Opinion issued on November 21, 2002




In The

Court of Appeals

For The

First District of Texas

____________


NO. 01-00-01185-CR


CHARLES DENVER RAILSBACK, Appellant


V.


THE STATE OF TEXAS, Appellee





On Appeal from the County Criminal Court at Law No. 14

Harris County, Texas

Trial Court Cause No. 1004182





O P I N I O N

          Appellant, Charles Denver Railsback, was charged in a two-paragraph information with driving while intoxicated (DWI) by not having the normal use of his mental and physical faculties and by having an alcohol concentration of at least .08 in his breath. A jury found appellant guilty of DWI, and the trial court assessed punishment at 180 days in jail, probated for one year, and a $1,000 fine. See Tex. Pen. Code Ann. § 49.04 (Vernon Supp. 2002). Appellant brings ten points of error, challenging (1) the exclusion of portions of appellant’s expert witness’s testimony on the Intoxilyzer 5000; (2) the State’s jury argument that a breath test result above the legal limit automatically meant appellant was guilty; (3) the exclusion of evidence about the lack of the State’s witness’s specialized training; (4) the denial of appellant’s request for a jury shuffle; (5) comments made by the State during voir dire; and (6) the trial court’s alleged comment on the evidence. We affirm.

Facts

          On June 3, 2000, Houston Police Officer William H. Lindsey was stopped at a red stop-light next to a Jeep Cherokee. When the stop-light turned green, appellant accelerated at a high rate of speed. Lindsey paced appellant’s car using a radar gun and determined the Jeep was traveling at 60 miles per hour in a 35 mile per hour zone. Lindsey stopped appellant for speeding. When he approached the driver’s side window of appellant’s car, Officer Lindsey saw two passengers and noticed a strong alcoholic-beverage smell. Lindsey described appellant as having glassy, watery eyes, a dazed look on his face, and having somewhat slurred but understandable speech. Lindsey and Houston Police Department Sergeant C.B. Morton administered the horizontal-gaze-nystagmus, Rhomberg, one-leg-stand, and walk-and-turn tests to appellant at the scene of the stop. The officers testified that the results of these tests indicated a strong possibility to them that appellant was intoxicated, although appellant did not stumble or have trouble following the officers’ instructions. Appellant told the officers that he had consumed three beers and one shot of tequila in the previous three and one-half hours.

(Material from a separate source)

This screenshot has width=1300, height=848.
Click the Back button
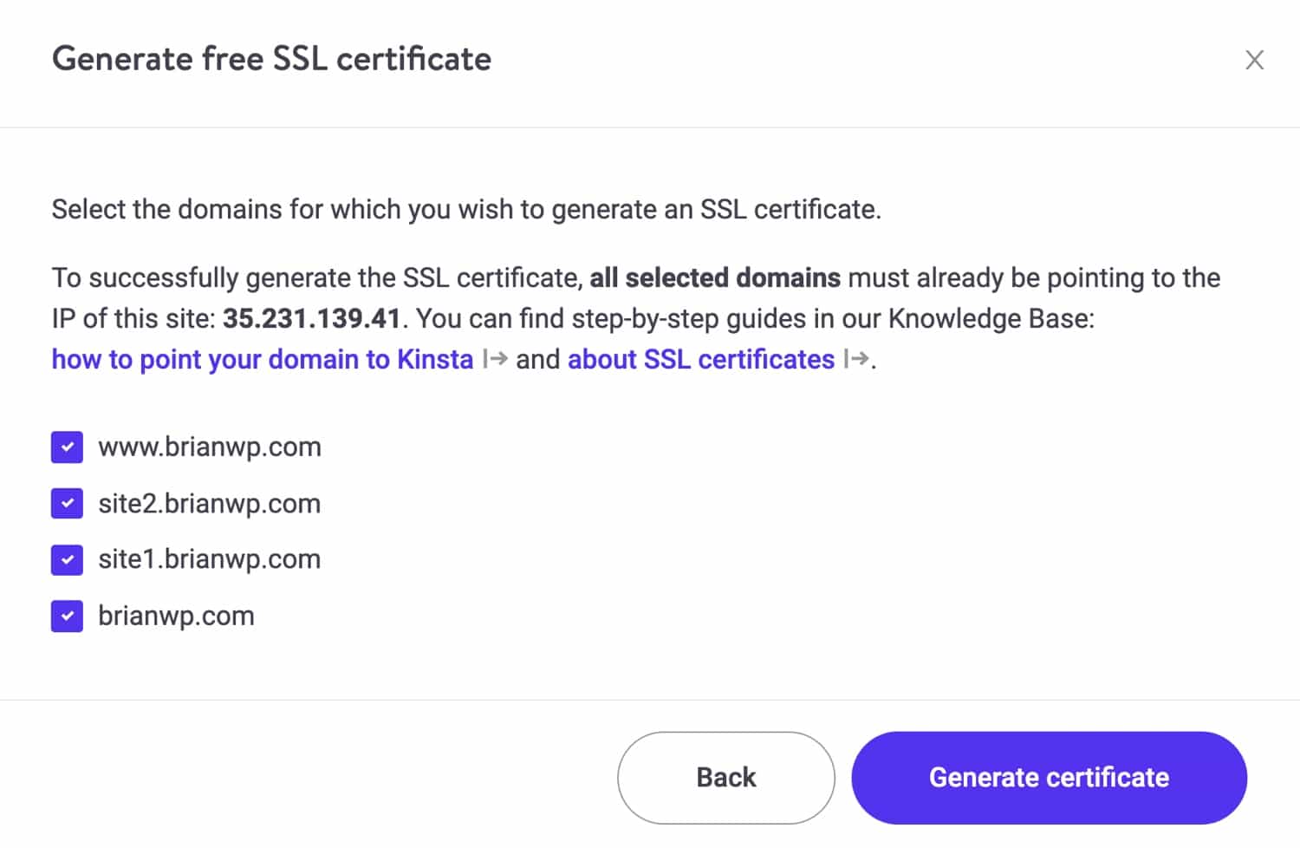725,777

          Appellant was taken to a police station where Officer Paul Witherington readministered the Rhomberg, one-leg-stand, and walk-and-turn tests. Although appellant did poorly on these tests, he was able to recite the alphabet and touch his nose. Witherington did not notice that appellant had slurred speech or smelled of alcohol. At trial, Witherington stated that appellant’s performance on the field-sobriety tests could have been normal if pre-existing injuries were affecting appellant’s physical abilities. Appellant testified that he had previously undergone back surgery, and Officer Morton agreed with appellant at trial that appellant was approximately 60 to 80 pounds overweight at the time of his arrest.

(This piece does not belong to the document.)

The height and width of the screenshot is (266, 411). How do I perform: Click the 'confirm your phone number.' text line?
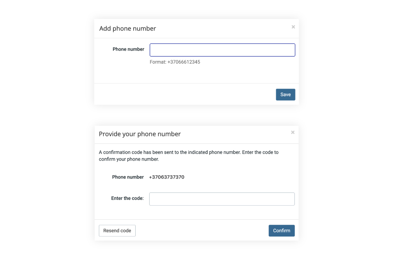[x=129, y=159]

          Appellant took a breath test, which was analyzed by an Intoxilyzer 5000 breathalyzer. The test result indicated an alcohol concentration of 0.134 and 0.130 grams of alcohol per 210 liters of breath. For purposes of a DWI charge, intoxication is defined as having an alcohol concentration of 0.08 grams of alcohol per 210 liters of breath. Tex. Pen. Code Ann. § 49.01 (Vernon Supp. 2002). Intoxication is also defined as “not having the normal use of mental or physical faculties by reason of the introduction of alcohol . . . into the body.” Id. The trial court’s charge submitted both definitions to the jury.

          At trial, appellant called Dr. Ken Smith, Ph.D., a physics professor at Rice University, as an expert witness on the Intoxilyzer 5000. The trial court sua sponte questioned the relevancy of Dr. Smith’s potential testimony:

What—what I’m trying to figure out is under [Texas] Rule [of Evidence] 104, whether or not he has anything relevant to say with regard to this case, or is he just going to testify about potential problems generally with the Intoxilyzer, or whether there’s problems with this Intoxilyzer. I don’t want to—I don’t want to put the Intoxilyzer instrument on trial—at least not in here—in this case.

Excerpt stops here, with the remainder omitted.